Memoirs are based on reality—your reality as you remember it. Don’t make up (lie) about important things, partly because somebody will know or find out and then people wonder if they can trust anything else you wrote. Not to mention, as in the case of The Salt Path by Raynor Winn (pen name), you could be toying with people’s empathy and emotions, and we generally don’t like being fooled.

If for some reason you want to completely or partially hide a truth that’s important to the story—because it is a very bad reflection on you or too embarrassing/traumatizing or you don’t want to get in trouble with—write something general to explain, don’t flat out lie or make up something. By the way, including what you think is a negative look on you can just make you seem human like everyone else, and more relatable. We all make mistakes and sometimes behave badly. Unless you seriously hurt someone or committed crimes, but even then, people are curious about these stories and they can be about redemption and healing.

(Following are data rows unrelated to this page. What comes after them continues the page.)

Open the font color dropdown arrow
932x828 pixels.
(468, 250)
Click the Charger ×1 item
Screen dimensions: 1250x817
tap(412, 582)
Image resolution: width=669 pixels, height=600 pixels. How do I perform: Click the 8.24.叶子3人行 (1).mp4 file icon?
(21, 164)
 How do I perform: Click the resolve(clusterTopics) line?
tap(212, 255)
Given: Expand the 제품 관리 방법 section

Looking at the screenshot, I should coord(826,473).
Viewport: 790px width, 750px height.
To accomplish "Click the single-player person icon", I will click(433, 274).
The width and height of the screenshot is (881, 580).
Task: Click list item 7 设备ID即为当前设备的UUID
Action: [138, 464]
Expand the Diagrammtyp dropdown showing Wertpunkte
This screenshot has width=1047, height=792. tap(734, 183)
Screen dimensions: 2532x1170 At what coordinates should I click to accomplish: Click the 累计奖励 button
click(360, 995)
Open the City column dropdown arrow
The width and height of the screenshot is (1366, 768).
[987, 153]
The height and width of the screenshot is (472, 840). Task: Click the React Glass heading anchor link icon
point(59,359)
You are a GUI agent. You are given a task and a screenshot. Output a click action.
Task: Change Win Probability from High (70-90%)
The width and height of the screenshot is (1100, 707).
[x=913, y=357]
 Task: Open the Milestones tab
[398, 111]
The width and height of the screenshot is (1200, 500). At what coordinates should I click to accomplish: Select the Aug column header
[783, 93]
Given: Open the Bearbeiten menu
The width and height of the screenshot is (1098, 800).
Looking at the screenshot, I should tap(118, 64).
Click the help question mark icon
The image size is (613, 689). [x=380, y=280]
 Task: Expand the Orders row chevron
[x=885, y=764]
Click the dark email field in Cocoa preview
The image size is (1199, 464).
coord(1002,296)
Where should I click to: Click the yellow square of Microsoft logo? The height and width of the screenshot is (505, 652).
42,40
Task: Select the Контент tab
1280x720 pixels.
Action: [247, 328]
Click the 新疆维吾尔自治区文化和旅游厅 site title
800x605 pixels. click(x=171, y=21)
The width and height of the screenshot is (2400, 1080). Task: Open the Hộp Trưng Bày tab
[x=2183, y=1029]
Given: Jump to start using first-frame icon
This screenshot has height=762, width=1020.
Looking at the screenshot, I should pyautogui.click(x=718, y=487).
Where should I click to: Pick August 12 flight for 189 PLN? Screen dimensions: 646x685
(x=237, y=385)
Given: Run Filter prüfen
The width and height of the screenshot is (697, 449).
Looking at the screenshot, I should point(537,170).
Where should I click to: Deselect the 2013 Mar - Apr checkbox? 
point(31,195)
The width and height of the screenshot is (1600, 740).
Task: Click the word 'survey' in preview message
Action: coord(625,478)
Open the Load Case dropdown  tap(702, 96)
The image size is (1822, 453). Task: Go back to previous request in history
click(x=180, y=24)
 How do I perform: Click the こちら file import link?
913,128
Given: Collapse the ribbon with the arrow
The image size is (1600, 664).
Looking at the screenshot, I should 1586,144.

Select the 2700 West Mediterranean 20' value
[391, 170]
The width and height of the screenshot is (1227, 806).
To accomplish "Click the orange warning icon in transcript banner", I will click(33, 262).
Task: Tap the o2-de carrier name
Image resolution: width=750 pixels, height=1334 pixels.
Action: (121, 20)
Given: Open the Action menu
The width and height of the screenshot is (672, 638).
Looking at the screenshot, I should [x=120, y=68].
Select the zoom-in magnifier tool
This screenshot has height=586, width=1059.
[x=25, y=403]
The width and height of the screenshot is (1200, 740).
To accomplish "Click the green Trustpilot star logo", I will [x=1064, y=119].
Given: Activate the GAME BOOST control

The Salt Path memoir has a great storyline of running off to escape life stresses and indulge in nature to find physical and spiritual healing, so for the most part it is probably true and inspiring, so much so that a movie has been made of the book. Sadly, the surrounding “facts” taint the story, and for some it taints the author and the whole book. Beware. Know that you can always fictionalize your story and say it is “based on a true story,” which works for commercially available books which are then labeled as fiction. Don’t try to sell this to your family as “truth,” though.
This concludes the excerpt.